Dienstag, 25. September 2012

Der Unistart

     Nun hat endlich meine Uni begonnen. Genauer gesagt fing sie schon letzten Freitag an. Freitags habe ich eine Vorlesung gewählt mit dem Titel 'Japanese Culture and Society'. Leider verspricht der Titel mehr, als die eigentliche Vorlesung hergibt. Ein Amerikaner, der bereits seit 20 Jahren in Tenri lebt, stellt hier einen historischen Abriss seiner lieblings Zeichentrickfilme vor. Das ganze Semester lang. Aber der Knaller daran ist, daß die verwendete Literatur, teilweise aus dubiosen Popzeitschriften besteht. Naja, immerhin kann meine Montags Vorlesung 'Japanese History' genau das bieten, was dran steht. Auf diese Vorlesung freue ich mich besonders. Diese beiden Vorlesungen sind übrigens auf Englisch.
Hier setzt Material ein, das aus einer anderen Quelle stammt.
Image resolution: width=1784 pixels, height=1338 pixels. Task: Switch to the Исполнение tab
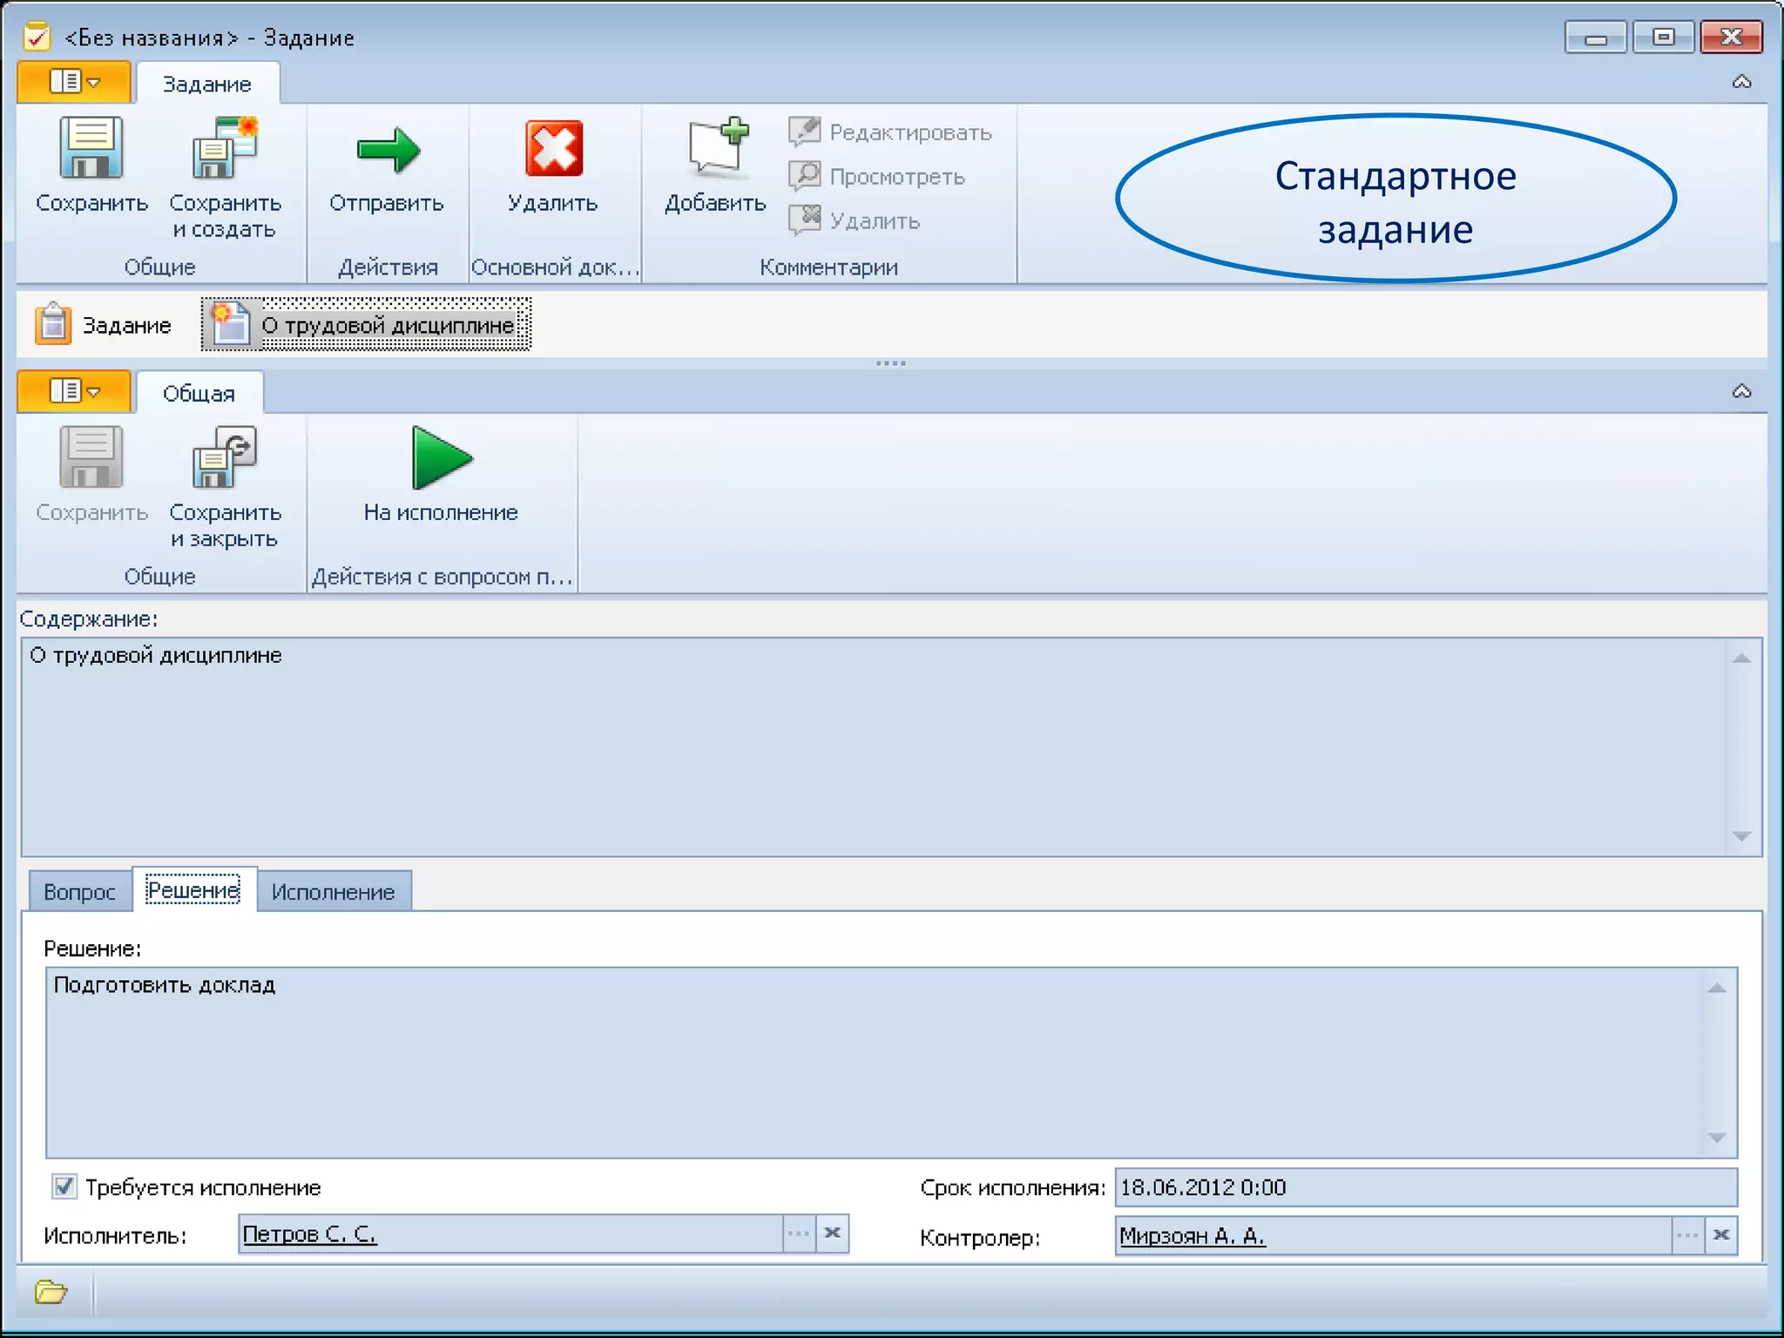[333, 892]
     Den Rest der Woche verbringe ich mit dem Sprachkurs. Ich wurde in den Anfängerkurs eingestuft, was zur Zeit doch noch etwas lahm ist. Außer 2-3 neuen Vokabeln nehme ich noch nichts neues mit. Es ist z.Z. sogar sehr langweilig, aber in 2-3 Wochen wird das Tempo sicher angehoben. In dem Sprachkurs selbst sitzen neben mir noch 6 weitere Personen. 2 Amerikaner, 1 Kanadier, 1 Taiwaner und 2 Burma(?)Menschen (Irgendeine Insel bei Malaysia) Der Taiwaner hat neulich gar bei den Olympischen Spielen in GB, im Judo teilgenommen. Überhaupt war/ist die Tenri Universität sehr bekannt für guten Judo Sport.
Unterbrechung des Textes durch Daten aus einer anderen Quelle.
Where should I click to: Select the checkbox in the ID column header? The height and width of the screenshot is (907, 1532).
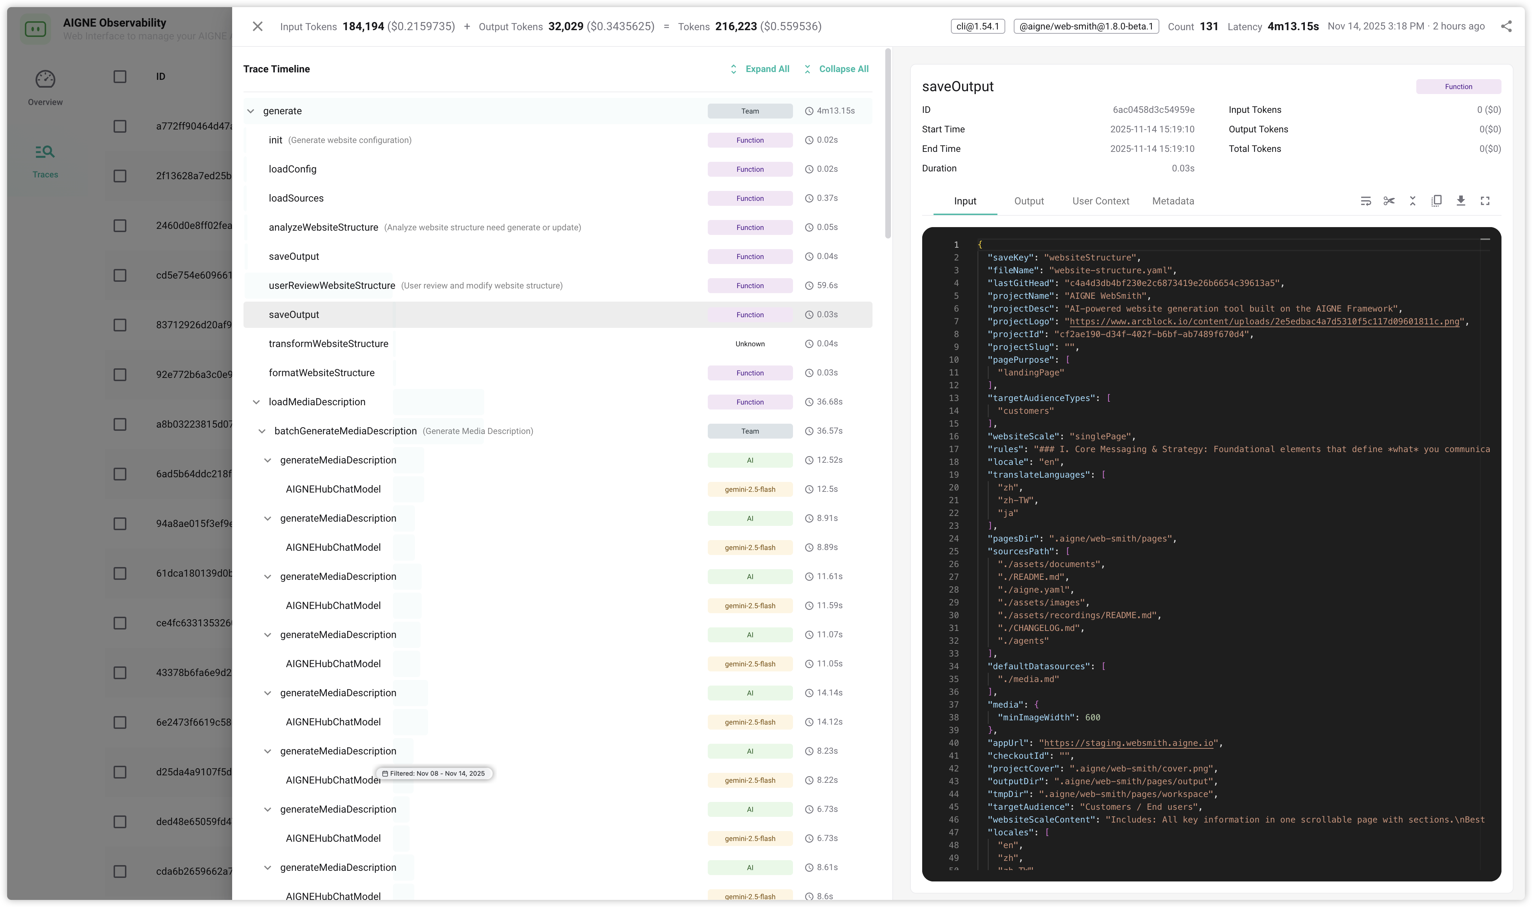tap(120, 76)
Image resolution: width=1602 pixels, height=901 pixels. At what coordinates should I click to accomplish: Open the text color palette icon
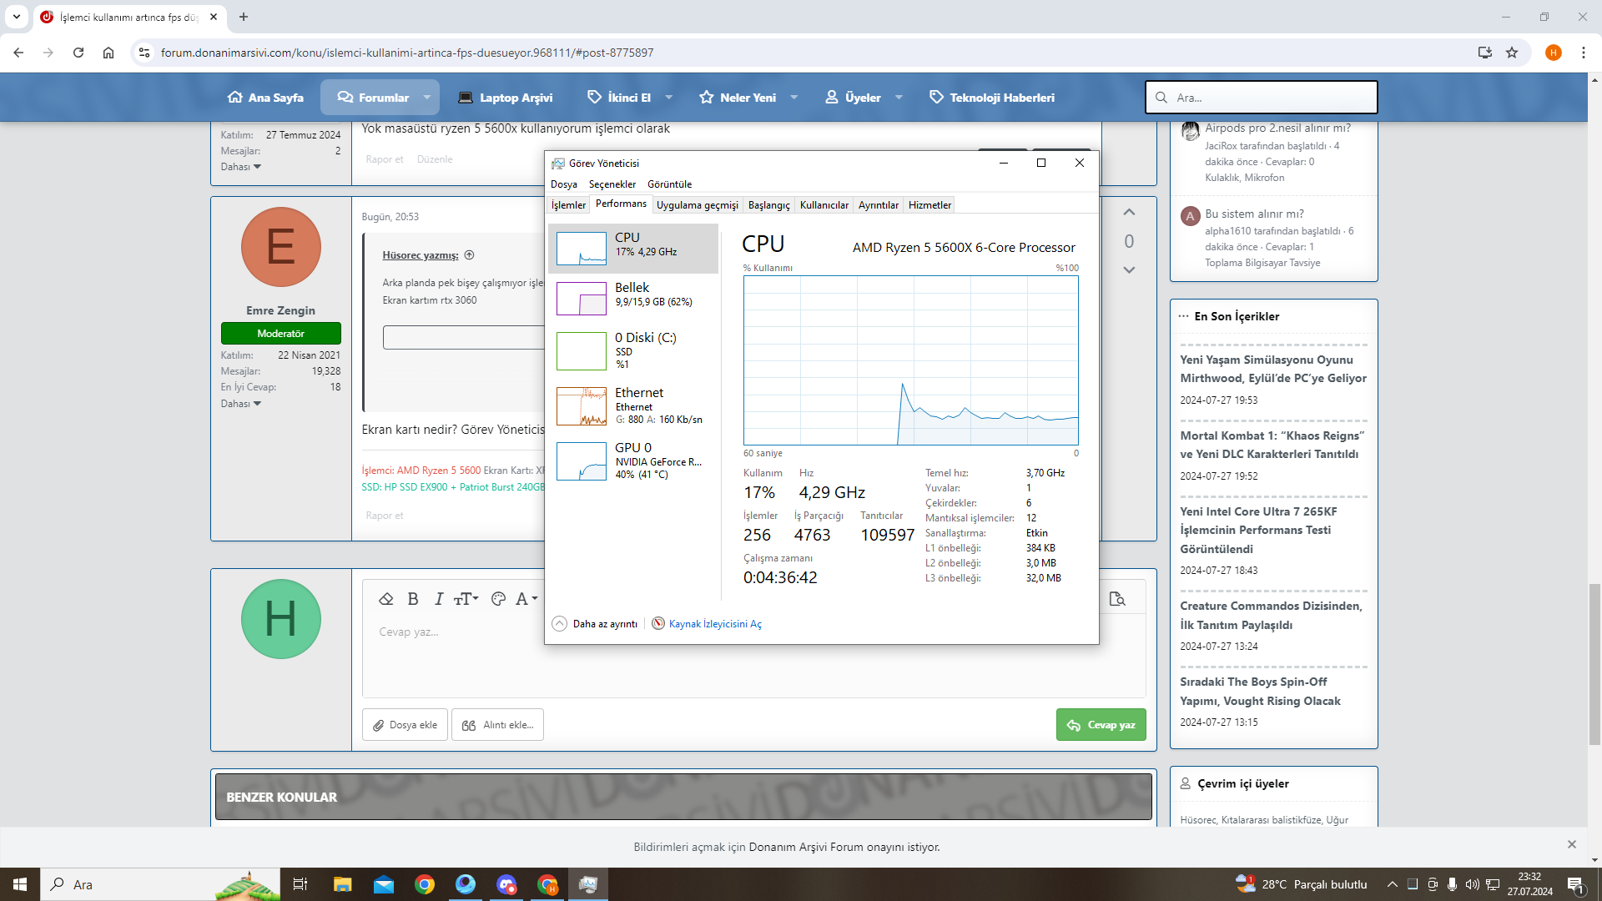point(499,599)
     Aber Sport ist ja nicht gerade mein Lieblingsthema, sondern Musik. In der Geschichtsvorlesung habe ich eine Japanerin kennengelernt, die mich eingeladen hat, mal in den Musikkurs zu kommen. Am Freitag werde ich mal dort hingehen und hoffentlich auch aktiv dran teilnehmen können. In bin schon seit Jahren scharf darauf, ein japanisches Instrument namens Shamisen 三味線 zu spielen. (Ein dreisaitiges Instrument; und ja, das Schriftzeichen mit den 3 Strichen heißt tatsächlich 3) Ich werde mir in den nächsten 1-2 Monaten auch ein eigenes Instrument kaufen. (Daher habe ich meine ganzen Klamotten in 1 Koffer gequetscht, als ich hierher gekommen bin, obwohl ich 2 Gepäckstücken mitnehmen durfte, damit ich auf dem Rückflug das Instrument mit nach Deutschland nehmen kann. Allerdings weiß ich noch nicht genau über die Zoll-/Tierschutzbedingungen Bescheid. Es gibt Instrumente aus Schlangenleder, was ich definitiv nicht einführen darf, aber größtenteils bestehen diese Instrumente auch aus Hund.) In Tenri kosten diese 300€+. Das ist mir etwas zu teuer, daher werde ich mich mal in Kyoto nach einem guten Händler umschauen. Zur Not gibt es noch Yahoo.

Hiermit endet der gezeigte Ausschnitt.